One quarter of a century ago was 1997. This would be the last year I would fill out a tax form by hand. Upon returning from Japan that year I was delighted to learn that my Internet wasn’t metered and I could pay most of my bills online. Not all progress is bad. I don’t miss writing checks and sealing envelopes.
Twenty years ago is now securely in the 21st century. A.D. 2002 was mainly about the changeover effected by the catastrophe of 11 September 2001, with the subsequent immiseration of air travelers at the gropey-grabby hands of a new governmental agency folded into a larger new governmental agency dedicated to protecting the United States from terrorism.
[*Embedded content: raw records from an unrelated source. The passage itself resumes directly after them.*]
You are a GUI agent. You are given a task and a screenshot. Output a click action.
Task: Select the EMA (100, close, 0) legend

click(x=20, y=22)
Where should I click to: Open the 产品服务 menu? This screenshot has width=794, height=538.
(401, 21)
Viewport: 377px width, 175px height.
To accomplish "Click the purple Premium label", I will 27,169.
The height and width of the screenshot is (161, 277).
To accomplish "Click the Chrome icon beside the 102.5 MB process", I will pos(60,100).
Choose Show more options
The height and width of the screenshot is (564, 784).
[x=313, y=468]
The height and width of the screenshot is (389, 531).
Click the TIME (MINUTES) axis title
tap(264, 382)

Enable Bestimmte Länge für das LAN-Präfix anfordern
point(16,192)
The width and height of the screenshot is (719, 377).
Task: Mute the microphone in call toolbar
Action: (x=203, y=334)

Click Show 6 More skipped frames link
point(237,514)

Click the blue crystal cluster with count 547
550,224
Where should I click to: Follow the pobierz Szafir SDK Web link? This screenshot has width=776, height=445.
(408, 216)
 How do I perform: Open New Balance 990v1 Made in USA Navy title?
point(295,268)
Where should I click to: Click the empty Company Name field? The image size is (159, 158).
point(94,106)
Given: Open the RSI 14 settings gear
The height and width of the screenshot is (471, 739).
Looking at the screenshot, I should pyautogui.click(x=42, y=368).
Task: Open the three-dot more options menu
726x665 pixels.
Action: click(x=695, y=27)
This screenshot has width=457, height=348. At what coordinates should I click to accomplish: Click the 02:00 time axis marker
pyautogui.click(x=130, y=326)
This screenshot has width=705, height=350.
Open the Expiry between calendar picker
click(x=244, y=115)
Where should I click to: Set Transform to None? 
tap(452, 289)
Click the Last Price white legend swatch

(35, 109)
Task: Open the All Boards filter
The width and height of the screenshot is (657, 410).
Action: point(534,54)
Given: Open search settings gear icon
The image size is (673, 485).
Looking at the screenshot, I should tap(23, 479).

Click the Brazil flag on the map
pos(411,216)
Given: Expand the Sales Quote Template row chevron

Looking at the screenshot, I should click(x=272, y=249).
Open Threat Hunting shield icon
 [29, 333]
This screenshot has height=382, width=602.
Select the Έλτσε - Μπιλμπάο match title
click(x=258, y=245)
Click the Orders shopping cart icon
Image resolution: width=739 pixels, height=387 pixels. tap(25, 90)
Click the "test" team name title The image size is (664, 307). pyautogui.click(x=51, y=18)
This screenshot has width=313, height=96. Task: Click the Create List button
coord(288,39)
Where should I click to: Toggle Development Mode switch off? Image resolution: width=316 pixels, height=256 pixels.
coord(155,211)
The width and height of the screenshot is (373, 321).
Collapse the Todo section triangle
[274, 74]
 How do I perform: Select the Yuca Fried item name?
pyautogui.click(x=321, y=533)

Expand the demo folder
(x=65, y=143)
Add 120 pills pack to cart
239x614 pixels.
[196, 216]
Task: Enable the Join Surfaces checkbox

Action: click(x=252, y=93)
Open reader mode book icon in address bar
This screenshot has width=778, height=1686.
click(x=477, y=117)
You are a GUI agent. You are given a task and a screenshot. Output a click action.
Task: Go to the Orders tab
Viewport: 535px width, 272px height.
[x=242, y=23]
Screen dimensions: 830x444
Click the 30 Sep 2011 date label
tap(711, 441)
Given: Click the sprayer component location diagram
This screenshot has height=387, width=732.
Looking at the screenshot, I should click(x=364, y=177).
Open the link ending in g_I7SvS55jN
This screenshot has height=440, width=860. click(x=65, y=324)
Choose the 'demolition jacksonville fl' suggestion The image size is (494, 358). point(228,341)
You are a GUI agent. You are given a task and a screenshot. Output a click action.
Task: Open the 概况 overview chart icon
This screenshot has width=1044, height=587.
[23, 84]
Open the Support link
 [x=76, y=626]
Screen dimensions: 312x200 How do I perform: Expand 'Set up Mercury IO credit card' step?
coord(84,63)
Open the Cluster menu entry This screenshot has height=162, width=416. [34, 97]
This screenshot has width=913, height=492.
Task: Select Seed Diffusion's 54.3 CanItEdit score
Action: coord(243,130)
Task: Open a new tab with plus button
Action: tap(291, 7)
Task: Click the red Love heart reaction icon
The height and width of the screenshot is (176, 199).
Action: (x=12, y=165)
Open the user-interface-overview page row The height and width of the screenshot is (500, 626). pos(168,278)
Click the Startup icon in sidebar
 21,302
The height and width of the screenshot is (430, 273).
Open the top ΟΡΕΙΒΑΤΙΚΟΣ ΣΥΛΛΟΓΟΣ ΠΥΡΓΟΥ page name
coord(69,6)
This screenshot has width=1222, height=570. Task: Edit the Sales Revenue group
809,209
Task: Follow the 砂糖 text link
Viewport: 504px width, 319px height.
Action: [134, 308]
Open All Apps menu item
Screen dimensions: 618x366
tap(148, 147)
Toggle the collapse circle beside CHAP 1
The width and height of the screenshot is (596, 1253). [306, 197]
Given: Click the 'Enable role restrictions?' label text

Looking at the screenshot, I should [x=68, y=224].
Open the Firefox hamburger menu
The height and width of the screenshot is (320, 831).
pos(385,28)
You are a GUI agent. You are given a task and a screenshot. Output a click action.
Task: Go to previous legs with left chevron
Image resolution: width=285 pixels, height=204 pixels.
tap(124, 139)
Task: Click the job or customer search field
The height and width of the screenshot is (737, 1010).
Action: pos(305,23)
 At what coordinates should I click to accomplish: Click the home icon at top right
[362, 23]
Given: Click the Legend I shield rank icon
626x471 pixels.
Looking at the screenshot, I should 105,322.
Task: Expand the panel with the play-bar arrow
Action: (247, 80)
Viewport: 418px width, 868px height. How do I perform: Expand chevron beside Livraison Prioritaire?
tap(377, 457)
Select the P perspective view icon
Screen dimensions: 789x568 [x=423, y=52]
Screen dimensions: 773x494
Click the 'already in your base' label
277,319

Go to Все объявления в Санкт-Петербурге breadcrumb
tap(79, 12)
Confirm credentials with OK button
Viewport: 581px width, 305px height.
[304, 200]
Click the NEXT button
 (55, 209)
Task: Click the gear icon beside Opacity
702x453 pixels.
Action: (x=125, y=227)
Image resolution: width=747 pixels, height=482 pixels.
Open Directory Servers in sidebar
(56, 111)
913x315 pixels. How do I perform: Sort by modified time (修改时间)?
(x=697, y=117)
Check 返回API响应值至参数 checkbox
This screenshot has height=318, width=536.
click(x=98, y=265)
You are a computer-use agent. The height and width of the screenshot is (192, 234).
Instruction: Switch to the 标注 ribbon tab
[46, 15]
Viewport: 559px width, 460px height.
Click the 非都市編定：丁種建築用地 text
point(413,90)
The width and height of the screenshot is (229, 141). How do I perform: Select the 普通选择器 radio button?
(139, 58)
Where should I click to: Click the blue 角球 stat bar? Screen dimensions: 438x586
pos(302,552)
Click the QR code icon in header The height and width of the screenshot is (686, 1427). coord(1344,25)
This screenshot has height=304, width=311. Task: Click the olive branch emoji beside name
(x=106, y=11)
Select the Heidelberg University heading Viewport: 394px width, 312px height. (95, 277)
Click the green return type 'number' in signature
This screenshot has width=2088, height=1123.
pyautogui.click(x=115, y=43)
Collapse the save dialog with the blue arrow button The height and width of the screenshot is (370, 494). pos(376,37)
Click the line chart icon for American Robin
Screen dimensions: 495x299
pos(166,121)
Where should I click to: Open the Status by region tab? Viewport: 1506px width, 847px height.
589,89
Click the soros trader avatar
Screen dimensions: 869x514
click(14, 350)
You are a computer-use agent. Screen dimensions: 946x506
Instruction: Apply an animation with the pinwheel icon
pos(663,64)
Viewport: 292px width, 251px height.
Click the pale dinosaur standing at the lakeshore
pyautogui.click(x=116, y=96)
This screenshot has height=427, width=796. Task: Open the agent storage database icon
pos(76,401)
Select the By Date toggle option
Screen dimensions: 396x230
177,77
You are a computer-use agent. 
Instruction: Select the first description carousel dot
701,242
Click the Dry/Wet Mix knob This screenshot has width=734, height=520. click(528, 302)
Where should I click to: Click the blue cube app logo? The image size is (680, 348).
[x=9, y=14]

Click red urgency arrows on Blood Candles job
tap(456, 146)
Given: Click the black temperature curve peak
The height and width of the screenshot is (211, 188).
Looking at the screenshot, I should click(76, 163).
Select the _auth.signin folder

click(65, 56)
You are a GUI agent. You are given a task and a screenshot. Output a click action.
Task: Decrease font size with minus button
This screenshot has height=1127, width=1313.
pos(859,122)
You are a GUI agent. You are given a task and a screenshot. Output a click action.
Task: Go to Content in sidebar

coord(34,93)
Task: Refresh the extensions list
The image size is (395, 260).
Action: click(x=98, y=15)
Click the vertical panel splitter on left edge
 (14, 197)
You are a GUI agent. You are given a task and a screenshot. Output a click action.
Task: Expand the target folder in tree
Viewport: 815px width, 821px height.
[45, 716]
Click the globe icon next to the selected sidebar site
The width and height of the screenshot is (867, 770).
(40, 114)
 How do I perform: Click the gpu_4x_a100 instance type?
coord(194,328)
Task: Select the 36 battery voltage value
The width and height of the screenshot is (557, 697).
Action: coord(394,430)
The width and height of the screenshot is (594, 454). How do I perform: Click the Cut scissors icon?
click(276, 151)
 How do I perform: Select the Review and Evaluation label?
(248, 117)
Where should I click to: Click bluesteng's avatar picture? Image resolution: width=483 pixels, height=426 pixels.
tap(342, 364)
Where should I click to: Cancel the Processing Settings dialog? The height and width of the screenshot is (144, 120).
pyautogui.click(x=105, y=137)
The real terrorists, of course, were the same people who murdered innocent U.S. citizens at Ruby Ridge and Waco, but it’s a tired old twist by this point and no one cares. Again, that was 20 years ago.
Fifteen years ago was 2007 and a major year for me personally, as that’s when my family arrived in Colorado. This is the state where my wife and I finished raising our children, where I wrote my first novels. Ten years ago at this time on 2012 I was in the process of writing my prototype, the prequel to which became Bleeding Kansas the next year.
Five years ago in 2017 I’d not been in the San Luis Valley for six months when a reality show host prepared to take the oath of U.S. presidential office. Only of my favorite bloggers, the Zman, recently wrote this most poetic and apt eulogy for the Donald Trump years:
The Trump phenomenon was like that one amazing summer you had in your youth. You have fond memories of that time, but there is no going back. That chapter is closed. We have serious issues facing us now and his frivolous brand of self-promotion seems out of place.
In light of this, it’s amusing how Trump still lives on in people’s heads as some kind of boogieman who, although banished to the shadows, may yet return to wreak his terrible vengeance and Destroy Our Precious Democracy. (That last part always cracks me up.) No, President Trump was fun for his first three years when he was trolling the media thought-minders on Twitter. Then came the Wuhan Bat-Soup/Coronavirus/COVID 19 scamdemic two years ago, and nothing was funny anymore.
One year ago this week we kept hearing how Trump was going to “cross the Rubicon” and invoke the Insurrection Act, but on 6 January, Vice President Mike Pence finked out on Trump and that was the end of it. It wasn’t the first time a presidential election was stolen before our very eyes, but now a lot of people, maybe 80 million, understand that the country they loved is not just gone, but probably never was, and now what?
2021 was a long year. I don’t know if I’ll attempt a retrospective. It’s sufficient to know we’re nowhere near where we were this time in 2020, when the big news was the devastating wildfires in Australia. 11 March 2020 is the day “15 Days to Flatten the Curve” went into effect and nothing has been the same since. Nor is there any going back. Nor should we want to go back. All roads have led to here.
The only way out of this is through it. Preferably to somewhere else.